Dito isso, existem mais de 100 formas diferentes de doenças hepáticas, mas não há evidências de que qualquer limpeza corporal confira proteção. Os maiores fatores de risco para seu adoecimento são o consumo excessivo de álcool, abuso de medicamentos e o histórico familiar de hepatopatias. Lembre-se, o fígado se regenera, é no presente o órgão do futuro.

As limpezas apenas com líquidos, que são sem dúvida as mais populares, substituem os alimentos sólidos por uma seleção de sucos ou shakes à base de frutas e vegetais. Via de regra, os protocolos com essas preparações cursam entre 3 e 21 dias – embora alguns indivíduos estendam por mais tempo.

Beber sucos à base de frutas e vegetais – desde que sejam recém-prensados – shakes, e também sopas, pode sim ser saudável. Essas bebidas costumam ser repletas de nutrientes, e podem ser um ótimo complemento para sua dieta. Mas não a única fonte. De toda sorte, ingerir exclusivamente preparações líquidas e privar o corpo de comida sólida é onde a desintoxicação se transforma em um território prejudicial à saúde. Essas intervenções removem a maior parte das proteínas e gorduras da dieta.

A restrição da oferta de proteínas e gorduras não apenas significa que provavelmente você atravessará todo o processo com fome, mas também repercutirá uma série de outros efeitos adversos. De fato, essas abordagens poderão levar a níveis baixos de açúcar no sangue, confusão mental, diminuição da produtividade e fadiga. Apesar de pseudo especialistas afirmarem que há uma diferença entre desintoxicação e limpeza, é difícil contrastar as abordagens porque nenhum dos “métodos” tem uma definição científica padrão. Também há uma importante sobreposição e disparate entre os conceitos.

É indiscutível que investir no consumo de frutas, legumes e hidratação trará benefícios para saúde. No entanto, as desintoxicações são ineficazes, desnecessárias, desagradáveis e arriscadas. Seus produtos nada mais são do que uma estratégia de marketing – outro golpe não regulamentado que está fora de controle, e que compõem a lucrativa esteira da indústria do bem-estar, cujas promessas se balizam nas expectativas de uma clientela disposta a custear acriticamente tecnologias potencialmente fraudulentas.
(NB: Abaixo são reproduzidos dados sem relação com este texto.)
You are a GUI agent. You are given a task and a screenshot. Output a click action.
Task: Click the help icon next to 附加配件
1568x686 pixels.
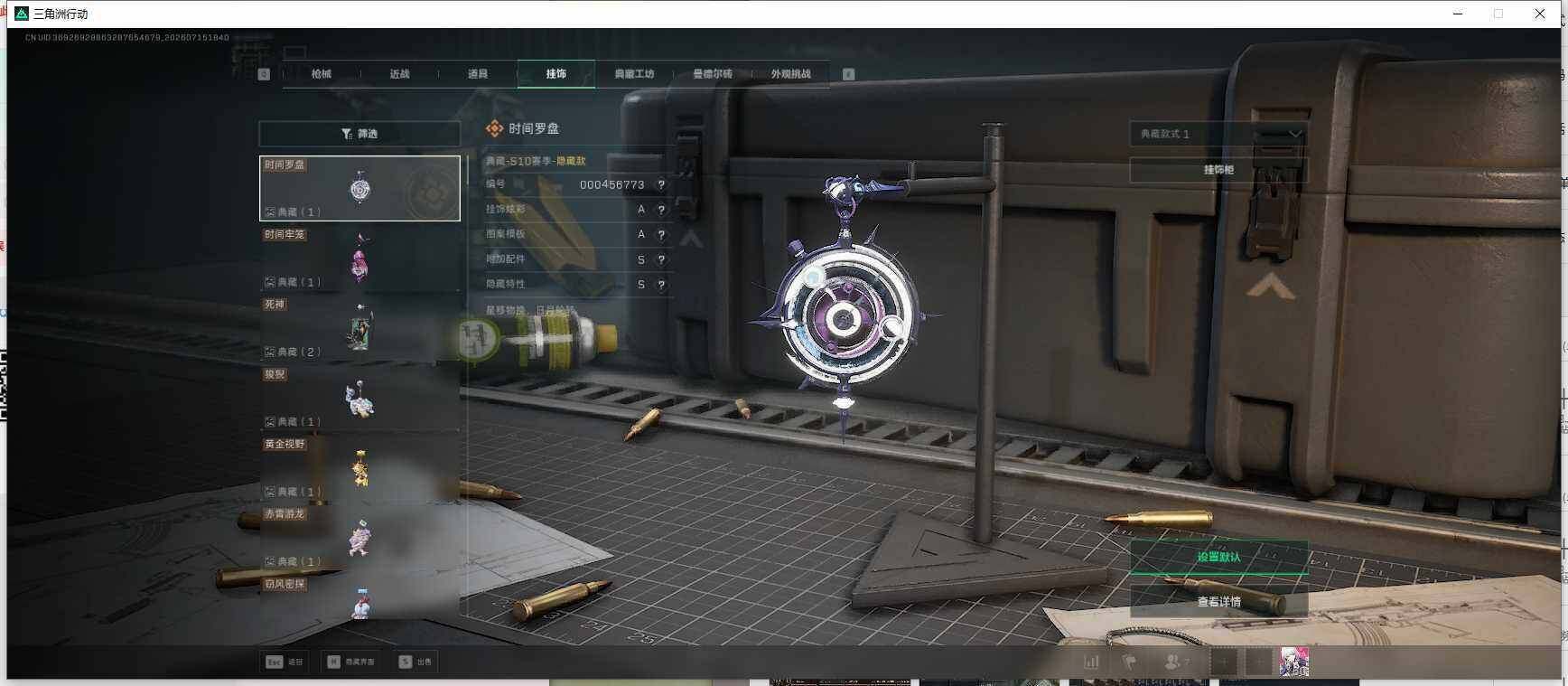[661, 259]
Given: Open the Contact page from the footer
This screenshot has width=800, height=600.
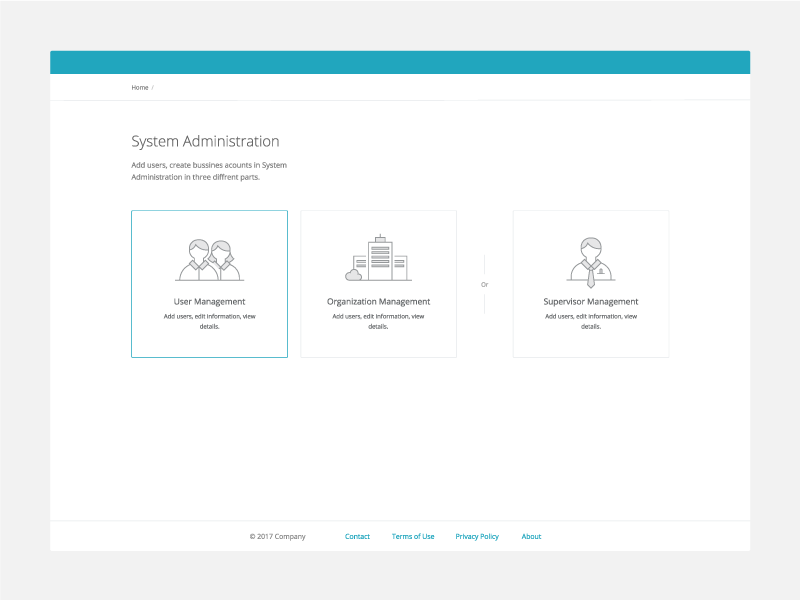Looking at the screenshot, I should pyautogui.click(x=358, y=536).
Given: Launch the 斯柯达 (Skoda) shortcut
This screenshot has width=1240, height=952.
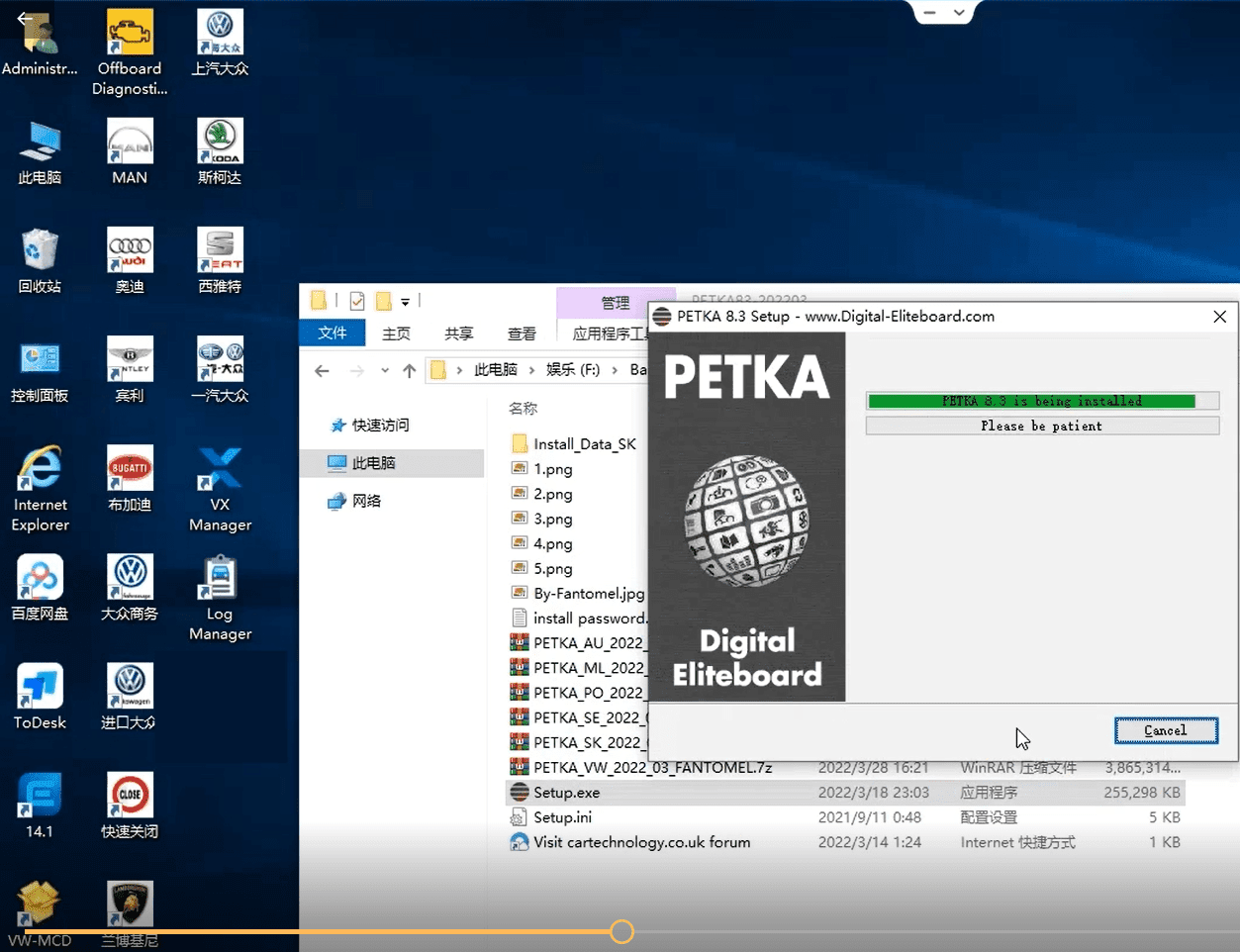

Esses modismos, muitas vezes caros, são basicamente desperdícios de tempo e dinheiro.

 

*Clayton Camargos é pós graduado pela Escola Nacional de Saúde Pública – ENSP/Fiocruz. Desde 2002, ex gerente da Central Nacional de Regulação de Alta Complexidade (CNRAC) do Ministério da Saúde. Subsecretário de Planejamento em Saúde (SUPLAN) da Secretaria de Estado de Saúde do Distrito Federal (SES-DF). Consultor técnico para Coordenação-Geral de Fomento à Pesquisa Em Saúde da Secretaria de Ciência, Tecnologia e Insumos Estratégicos (SCTIE) do Ministério da Saúde. Coordenador Nacional de Promoção da Saúde (COPROM) da Diretoria de Serviços (DISER) da Fundação de Seguridade Social. Docente das graduações de Medicina, Nutrição e Educação Física, e coordenador dos estágios supervisionados em nutrição clínica e em nutrição esportiva do Departamento de Nutrição, e diretor do curso sequencial de Vigilância Sanitária da Universidade Católica de Brasília (UCB). Atualmente é proprietário da clínica Metafísicos.